Chuck Weber

No. 83, 89, 51
- Positions: Linebacker, defensive end, guard

Personal information
- Born: March 25, 1930 Philadelphia, Pennsylvania, U.S.
- Died: October 22, 2017 (aged 87) California, U.S.
- Listed height: 6 ft 1 in (1.85 m)
- Listed weight: 229 lb (104 kg)

Career information
- High school: Abington (Abington, Pennsylvania)
- College: West Chester
- NFL draft: 1955: undrafted

Career history

Playing
- Cleveland Browns (1955–1956); Chicago Cardinals (1956-1958); Philadelphia Eagles (1959–1961);

Coaching
- Boston Patriots (1965-1967) Defensive backfield; San Diego Chargers (1968-1969) Defensive backfield; Cincinnati Bengals (1970–1975) Defensive coordinator; St. Louis Cardinals (1976–1977) Defensive backfield; Cleveland Browns (1978–1979) Defensive backfield; Baltimore Colts (1980–1981) Defensive coordinator; San Diego Chargers (1982–1985) Linebackers;

Awards and highlights
- 2× NFL champion (1955, 1960);

Career NFL statistics
- Interceptions: 10
- Fumble recoveries: 6
- Sacks: 2.5
- Stats at Pro Football Reference
- Coaching profile at Pro Football Reference

= Chuck Weber (American football) =

American football player and coach (1930–2017)

Charles Frederick Weber Jr. (March 25, 1930 - October 22, 2017) was an American professional football linebacker in the National Football League (NFL). He played seven seasons for the Cleveland Browns (1955–1956), the Chicago Cardinals (1956–1958), and the Philadelphia Eagles (1959–1961). He played college football for the West Chester Golden Rams.

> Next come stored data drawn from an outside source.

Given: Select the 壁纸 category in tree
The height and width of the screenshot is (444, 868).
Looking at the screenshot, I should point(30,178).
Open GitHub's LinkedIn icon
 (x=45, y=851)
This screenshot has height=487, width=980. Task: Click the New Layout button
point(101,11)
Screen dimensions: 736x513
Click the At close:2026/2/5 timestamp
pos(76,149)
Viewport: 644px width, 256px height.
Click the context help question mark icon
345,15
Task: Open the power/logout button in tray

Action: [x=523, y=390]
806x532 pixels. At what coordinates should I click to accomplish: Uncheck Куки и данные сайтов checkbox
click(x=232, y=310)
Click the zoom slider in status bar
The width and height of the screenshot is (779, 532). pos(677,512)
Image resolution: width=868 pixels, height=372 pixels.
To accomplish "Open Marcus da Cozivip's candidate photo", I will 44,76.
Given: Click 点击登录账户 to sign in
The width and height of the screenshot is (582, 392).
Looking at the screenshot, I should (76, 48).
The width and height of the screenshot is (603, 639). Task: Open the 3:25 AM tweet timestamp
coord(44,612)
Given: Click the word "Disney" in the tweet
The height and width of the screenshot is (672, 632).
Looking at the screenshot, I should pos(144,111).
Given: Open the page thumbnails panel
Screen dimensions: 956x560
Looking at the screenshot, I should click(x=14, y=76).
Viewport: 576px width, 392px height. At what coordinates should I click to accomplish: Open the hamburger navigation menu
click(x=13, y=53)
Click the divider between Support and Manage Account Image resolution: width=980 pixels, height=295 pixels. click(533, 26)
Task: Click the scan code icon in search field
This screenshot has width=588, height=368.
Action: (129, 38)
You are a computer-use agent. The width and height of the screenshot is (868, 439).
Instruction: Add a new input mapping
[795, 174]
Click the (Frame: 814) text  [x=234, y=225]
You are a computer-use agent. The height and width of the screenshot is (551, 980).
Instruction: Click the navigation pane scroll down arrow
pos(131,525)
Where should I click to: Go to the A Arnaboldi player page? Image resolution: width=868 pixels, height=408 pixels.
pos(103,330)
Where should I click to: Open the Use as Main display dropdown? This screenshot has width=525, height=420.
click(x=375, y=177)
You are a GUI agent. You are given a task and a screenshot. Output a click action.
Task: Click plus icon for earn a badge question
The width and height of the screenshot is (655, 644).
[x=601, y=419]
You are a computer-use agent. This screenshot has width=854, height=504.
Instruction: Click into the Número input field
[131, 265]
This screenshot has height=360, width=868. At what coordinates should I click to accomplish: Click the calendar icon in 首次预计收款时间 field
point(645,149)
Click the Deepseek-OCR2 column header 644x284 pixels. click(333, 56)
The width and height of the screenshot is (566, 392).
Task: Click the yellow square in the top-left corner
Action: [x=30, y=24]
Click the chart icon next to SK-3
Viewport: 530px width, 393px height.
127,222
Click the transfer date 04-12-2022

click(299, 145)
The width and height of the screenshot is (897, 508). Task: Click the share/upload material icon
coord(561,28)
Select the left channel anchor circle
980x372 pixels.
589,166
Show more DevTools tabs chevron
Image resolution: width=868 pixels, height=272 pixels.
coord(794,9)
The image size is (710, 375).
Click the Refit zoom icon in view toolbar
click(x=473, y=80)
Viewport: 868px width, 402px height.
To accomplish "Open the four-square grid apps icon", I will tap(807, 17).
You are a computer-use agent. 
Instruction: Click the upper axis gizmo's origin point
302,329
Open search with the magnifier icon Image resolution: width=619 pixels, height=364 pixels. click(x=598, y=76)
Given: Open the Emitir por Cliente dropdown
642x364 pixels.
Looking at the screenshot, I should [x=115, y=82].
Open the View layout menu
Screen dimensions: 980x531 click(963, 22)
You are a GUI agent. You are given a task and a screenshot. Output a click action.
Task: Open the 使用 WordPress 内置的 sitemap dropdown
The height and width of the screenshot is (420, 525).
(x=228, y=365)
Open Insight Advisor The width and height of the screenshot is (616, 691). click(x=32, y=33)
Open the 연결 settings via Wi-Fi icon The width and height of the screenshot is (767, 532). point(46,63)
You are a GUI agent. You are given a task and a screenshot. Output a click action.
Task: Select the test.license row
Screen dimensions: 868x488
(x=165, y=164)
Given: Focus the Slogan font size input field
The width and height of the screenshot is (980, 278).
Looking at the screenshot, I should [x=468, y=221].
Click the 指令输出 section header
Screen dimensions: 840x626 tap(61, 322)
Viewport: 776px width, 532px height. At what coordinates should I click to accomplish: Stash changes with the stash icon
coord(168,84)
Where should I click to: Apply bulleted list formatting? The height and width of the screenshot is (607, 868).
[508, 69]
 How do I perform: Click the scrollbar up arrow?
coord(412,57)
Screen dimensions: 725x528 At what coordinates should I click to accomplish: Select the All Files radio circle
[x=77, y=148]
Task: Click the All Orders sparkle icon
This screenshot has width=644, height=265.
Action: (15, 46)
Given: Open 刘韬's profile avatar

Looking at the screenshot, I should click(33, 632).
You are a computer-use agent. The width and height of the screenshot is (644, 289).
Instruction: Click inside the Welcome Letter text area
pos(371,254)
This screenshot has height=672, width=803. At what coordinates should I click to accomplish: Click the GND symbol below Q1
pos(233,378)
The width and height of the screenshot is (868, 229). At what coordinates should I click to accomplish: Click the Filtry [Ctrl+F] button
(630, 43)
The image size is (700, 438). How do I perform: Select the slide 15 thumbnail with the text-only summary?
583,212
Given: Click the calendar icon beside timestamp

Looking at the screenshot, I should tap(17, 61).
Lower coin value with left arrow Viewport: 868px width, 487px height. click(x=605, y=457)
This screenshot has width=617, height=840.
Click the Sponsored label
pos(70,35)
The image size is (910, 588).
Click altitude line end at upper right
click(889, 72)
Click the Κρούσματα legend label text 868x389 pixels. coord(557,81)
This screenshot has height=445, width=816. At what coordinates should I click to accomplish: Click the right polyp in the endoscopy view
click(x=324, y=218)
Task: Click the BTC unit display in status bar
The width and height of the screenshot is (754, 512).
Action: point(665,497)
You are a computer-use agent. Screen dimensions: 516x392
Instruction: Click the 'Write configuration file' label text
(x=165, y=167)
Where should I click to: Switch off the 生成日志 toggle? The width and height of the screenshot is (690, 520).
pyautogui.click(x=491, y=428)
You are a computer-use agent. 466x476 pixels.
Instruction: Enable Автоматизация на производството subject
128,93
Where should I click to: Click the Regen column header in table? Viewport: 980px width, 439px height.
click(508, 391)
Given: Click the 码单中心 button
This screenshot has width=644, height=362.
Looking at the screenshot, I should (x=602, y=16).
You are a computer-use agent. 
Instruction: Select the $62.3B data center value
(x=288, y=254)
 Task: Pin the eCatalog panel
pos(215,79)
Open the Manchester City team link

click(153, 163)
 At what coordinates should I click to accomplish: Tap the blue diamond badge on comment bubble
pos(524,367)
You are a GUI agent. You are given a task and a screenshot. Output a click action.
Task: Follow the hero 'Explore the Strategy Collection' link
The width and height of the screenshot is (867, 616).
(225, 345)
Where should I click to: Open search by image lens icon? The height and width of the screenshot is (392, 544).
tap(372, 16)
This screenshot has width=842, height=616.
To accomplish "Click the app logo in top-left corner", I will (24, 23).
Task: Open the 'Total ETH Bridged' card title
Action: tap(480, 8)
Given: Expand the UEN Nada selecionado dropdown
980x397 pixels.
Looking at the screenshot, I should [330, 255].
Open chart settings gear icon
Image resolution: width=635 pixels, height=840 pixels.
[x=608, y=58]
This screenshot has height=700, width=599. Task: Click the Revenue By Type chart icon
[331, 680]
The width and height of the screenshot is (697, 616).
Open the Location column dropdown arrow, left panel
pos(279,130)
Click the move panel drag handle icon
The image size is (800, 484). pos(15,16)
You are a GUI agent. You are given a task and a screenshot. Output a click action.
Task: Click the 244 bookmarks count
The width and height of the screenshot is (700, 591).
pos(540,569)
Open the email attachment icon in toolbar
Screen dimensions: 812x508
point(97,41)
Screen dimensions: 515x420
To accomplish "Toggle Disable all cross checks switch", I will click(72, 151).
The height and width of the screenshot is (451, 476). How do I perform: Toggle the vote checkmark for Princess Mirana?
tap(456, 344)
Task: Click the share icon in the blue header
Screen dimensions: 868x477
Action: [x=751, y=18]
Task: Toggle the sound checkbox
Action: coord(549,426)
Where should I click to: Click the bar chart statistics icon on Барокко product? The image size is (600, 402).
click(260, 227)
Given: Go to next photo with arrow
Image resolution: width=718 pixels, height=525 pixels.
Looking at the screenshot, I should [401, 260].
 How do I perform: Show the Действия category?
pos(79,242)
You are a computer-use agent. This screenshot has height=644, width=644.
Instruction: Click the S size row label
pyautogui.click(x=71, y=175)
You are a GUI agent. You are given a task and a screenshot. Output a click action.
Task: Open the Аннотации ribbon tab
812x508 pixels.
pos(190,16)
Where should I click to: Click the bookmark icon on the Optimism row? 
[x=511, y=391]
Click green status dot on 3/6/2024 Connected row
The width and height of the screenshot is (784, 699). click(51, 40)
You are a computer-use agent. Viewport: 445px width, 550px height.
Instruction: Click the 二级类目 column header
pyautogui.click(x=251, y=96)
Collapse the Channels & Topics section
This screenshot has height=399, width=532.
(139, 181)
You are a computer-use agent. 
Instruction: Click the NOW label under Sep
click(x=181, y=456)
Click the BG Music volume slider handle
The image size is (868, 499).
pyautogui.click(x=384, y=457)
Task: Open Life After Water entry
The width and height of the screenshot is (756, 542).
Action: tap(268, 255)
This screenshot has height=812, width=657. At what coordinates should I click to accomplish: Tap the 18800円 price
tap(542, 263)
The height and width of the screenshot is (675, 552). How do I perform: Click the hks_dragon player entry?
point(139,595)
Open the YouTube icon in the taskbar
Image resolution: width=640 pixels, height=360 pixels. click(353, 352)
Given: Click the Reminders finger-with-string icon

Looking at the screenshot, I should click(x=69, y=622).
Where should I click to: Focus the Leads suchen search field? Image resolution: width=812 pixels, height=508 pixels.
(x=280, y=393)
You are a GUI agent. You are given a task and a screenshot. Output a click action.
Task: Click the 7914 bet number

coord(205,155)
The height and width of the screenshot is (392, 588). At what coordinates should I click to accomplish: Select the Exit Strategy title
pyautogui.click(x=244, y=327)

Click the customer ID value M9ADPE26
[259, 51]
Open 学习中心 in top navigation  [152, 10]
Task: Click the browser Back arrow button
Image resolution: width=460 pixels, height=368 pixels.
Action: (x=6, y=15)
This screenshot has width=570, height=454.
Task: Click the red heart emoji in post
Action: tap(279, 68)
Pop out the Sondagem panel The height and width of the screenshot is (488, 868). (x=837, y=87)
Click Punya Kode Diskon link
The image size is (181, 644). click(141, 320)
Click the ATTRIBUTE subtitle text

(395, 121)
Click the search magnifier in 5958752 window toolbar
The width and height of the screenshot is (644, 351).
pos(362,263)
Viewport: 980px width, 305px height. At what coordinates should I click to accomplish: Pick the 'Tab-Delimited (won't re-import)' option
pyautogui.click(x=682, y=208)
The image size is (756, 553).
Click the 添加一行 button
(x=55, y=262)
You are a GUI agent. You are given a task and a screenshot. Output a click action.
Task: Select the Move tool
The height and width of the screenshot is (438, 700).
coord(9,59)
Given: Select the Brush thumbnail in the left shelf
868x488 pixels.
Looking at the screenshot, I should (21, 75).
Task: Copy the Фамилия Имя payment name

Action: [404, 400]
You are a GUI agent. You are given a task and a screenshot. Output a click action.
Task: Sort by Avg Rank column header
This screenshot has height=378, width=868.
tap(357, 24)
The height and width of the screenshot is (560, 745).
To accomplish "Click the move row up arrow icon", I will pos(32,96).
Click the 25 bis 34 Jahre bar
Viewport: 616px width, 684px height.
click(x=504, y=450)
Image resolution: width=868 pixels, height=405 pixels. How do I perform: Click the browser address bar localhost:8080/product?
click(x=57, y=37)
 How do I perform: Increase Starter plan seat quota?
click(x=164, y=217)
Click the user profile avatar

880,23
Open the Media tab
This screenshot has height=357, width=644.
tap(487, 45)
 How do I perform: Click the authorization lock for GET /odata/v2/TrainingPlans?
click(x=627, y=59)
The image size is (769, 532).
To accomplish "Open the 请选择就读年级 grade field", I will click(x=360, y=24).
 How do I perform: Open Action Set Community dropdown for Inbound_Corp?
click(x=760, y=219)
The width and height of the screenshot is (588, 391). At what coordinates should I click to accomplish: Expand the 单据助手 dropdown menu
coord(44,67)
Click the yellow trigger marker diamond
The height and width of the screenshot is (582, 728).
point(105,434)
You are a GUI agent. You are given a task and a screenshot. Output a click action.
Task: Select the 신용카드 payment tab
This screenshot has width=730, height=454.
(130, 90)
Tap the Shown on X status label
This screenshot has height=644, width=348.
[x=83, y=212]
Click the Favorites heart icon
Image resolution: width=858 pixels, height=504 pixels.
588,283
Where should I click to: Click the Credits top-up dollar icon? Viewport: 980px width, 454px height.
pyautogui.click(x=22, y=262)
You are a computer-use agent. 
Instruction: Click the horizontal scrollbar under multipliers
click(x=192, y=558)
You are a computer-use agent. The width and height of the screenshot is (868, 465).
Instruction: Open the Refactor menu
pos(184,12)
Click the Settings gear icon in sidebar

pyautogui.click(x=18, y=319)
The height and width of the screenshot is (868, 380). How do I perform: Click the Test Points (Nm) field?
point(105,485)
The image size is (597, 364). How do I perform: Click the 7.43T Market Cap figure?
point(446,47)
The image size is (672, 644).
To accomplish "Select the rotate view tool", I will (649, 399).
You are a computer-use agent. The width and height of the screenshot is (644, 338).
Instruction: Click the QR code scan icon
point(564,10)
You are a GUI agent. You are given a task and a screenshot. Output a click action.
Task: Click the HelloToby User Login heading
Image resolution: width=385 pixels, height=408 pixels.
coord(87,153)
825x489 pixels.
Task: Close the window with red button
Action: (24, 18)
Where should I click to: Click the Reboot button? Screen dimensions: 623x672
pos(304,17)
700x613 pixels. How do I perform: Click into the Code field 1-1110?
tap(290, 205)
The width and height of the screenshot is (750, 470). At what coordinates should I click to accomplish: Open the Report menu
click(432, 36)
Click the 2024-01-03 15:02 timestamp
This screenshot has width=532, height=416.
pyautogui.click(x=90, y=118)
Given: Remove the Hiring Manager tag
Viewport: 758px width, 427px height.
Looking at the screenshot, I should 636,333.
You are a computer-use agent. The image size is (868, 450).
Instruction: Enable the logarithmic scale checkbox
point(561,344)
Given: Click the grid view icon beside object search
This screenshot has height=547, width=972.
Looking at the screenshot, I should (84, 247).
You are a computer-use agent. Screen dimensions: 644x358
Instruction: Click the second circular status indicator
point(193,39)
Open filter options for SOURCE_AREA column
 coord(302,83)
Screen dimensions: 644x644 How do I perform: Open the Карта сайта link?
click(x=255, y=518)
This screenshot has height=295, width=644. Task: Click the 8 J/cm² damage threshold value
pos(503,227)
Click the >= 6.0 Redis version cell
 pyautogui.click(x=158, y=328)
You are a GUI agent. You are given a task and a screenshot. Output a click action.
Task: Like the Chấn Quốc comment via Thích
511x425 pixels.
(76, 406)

After retirement, he worked as defensive coordinator for Cincinnati Bengals and Baltimore Colts, where he succeeded teammate Maxie Baughan.

==Biography==
Weber grew up in suburban Philadelphia and went to Abington High School.

He was the defensive coordinator of the Cincinnati Bengals from 1970 through 1974. Weber provided six interceptions for Philadelphia Eagles 1960 championship team.

Weber resided in San Diego, California and died on October 22, 2017, at the age of eighty-seven.